Open edunnwe1 opened 9 years ago

edunnwe1 commented 9 years ago

For those who have taken graph theory/are currently taking graph theory, can you recommend resources for learning more of the theory behind it? Or point me to some of the fundamental theorems? Just curious to learn more to better imagine what we can do with it. Thanks!

DSP137 commented 9 years ago

We are using the text "Introduction to Graph Theory" by Douglas West, second edition. (ISBN-13: 978-0130144003 ISBN-10: 0130144002)
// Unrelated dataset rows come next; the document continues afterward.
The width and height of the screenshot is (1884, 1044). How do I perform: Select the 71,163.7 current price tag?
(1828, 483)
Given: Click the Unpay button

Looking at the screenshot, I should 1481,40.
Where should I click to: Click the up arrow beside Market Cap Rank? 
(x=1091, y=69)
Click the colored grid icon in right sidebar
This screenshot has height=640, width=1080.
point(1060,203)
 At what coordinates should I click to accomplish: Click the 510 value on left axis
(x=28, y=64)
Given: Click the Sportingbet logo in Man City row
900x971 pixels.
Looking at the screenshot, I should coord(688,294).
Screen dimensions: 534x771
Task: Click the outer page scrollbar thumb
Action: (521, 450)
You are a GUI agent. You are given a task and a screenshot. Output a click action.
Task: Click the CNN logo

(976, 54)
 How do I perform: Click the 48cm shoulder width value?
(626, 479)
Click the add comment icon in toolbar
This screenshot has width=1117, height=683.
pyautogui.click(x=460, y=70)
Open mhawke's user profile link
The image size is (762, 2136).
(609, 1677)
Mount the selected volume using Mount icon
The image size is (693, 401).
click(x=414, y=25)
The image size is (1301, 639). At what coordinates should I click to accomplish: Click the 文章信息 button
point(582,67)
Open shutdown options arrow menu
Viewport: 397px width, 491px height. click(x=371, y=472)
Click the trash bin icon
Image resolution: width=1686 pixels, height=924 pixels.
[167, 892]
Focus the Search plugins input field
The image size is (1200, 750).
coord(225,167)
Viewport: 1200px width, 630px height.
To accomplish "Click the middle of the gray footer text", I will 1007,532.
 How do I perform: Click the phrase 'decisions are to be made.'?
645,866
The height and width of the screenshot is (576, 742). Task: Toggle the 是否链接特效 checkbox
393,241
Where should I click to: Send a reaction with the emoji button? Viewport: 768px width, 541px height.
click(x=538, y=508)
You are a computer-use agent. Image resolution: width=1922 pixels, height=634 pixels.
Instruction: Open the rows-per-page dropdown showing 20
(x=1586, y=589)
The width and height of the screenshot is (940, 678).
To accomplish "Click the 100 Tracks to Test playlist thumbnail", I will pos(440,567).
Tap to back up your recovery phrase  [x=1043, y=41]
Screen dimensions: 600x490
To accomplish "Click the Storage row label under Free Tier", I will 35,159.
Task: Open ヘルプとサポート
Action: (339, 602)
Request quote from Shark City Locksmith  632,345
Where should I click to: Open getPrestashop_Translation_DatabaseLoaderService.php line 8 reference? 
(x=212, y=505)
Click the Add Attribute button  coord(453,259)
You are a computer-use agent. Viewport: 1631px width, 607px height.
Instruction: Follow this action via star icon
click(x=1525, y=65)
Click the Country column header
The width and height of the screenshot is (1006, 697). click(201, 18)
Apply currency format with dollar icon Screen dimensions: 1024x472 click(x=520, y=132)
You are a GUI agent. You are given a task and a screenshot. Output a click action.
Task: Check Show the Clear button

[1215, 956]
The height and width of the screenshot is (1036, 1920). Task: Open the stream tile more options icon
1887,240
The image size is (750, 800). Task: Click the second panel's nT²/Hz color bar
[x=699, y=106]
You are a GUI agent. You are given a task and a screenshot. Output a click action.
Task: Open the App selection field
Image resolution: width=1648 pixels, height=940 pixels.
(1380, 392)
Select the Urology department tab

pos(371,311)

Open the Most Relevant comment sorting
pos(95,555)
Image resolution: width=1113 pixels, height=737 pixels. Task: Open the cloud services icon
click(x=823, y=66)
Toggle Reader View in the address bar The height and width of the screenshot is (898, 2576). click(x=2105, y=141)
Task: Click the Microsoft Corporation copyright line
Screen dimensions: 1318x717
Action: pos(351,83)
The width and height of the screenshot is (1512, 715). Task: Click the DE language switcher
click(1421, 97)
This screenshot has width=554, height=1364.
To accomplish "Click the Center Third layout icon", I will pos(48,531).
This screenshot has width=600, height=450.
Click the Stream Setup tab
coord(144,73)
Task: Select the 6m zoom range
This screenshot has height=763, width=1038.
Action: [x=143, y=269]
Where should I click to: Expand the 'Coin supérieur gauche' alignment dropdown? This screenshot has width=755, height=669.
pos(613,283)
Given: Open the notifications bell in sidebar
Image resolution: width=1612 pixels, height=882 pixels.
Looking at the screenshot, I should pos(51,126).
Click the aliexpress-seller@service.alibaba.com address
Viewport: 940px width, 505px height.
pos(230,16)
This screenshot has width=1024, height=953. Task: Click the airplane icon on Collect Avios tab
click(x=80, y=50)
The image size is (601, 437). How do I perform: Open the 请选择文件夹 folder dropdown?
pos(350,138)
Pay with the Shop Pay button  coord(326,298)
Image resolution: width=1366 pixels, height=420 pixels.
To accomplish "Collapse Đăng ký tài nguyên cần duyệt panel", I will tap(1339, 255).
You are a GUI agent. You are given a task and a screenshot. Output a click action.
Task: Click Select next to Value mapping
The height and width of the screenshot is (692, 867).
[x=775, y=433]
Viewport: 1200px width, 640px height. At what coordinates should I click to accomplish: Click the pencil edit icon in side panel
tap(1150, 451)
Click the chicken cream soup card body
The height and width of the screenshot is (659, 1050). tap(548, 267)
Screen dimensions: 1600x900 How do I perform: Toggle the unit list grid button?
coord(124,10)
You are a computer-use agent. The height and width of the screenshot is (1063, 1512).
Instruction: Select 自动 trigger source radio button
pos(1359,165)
Some of the main topics addressed had to do with bipartite graphs, trees, matchings and vertex/edge coverings, minimum vertex degree, k-connectivity (where a graph has minimum degree k and the minimum number of vertices to delete in order to disconnect a graph is k>=0), and graph-colorings (along with chromatic polynomial of a graph, by which I mean the total number of ways to color a graph with k colors so that no two adjacent vertices have the same color). Some of the named theorems have been Menger's Theorem (having to do with connectivity in a graph), Hall's Matching condition, Gallai's theorem, Whitney's theorem (there are actually several theorems of his), Brooks' theorem, and a theorem on chromatic recurrence. There is also a free preview of a graph theory text that is referenced (especially for graph connectivity) at: http://diestel-graph-theory.com/ Just click on free preview. Hope this helps.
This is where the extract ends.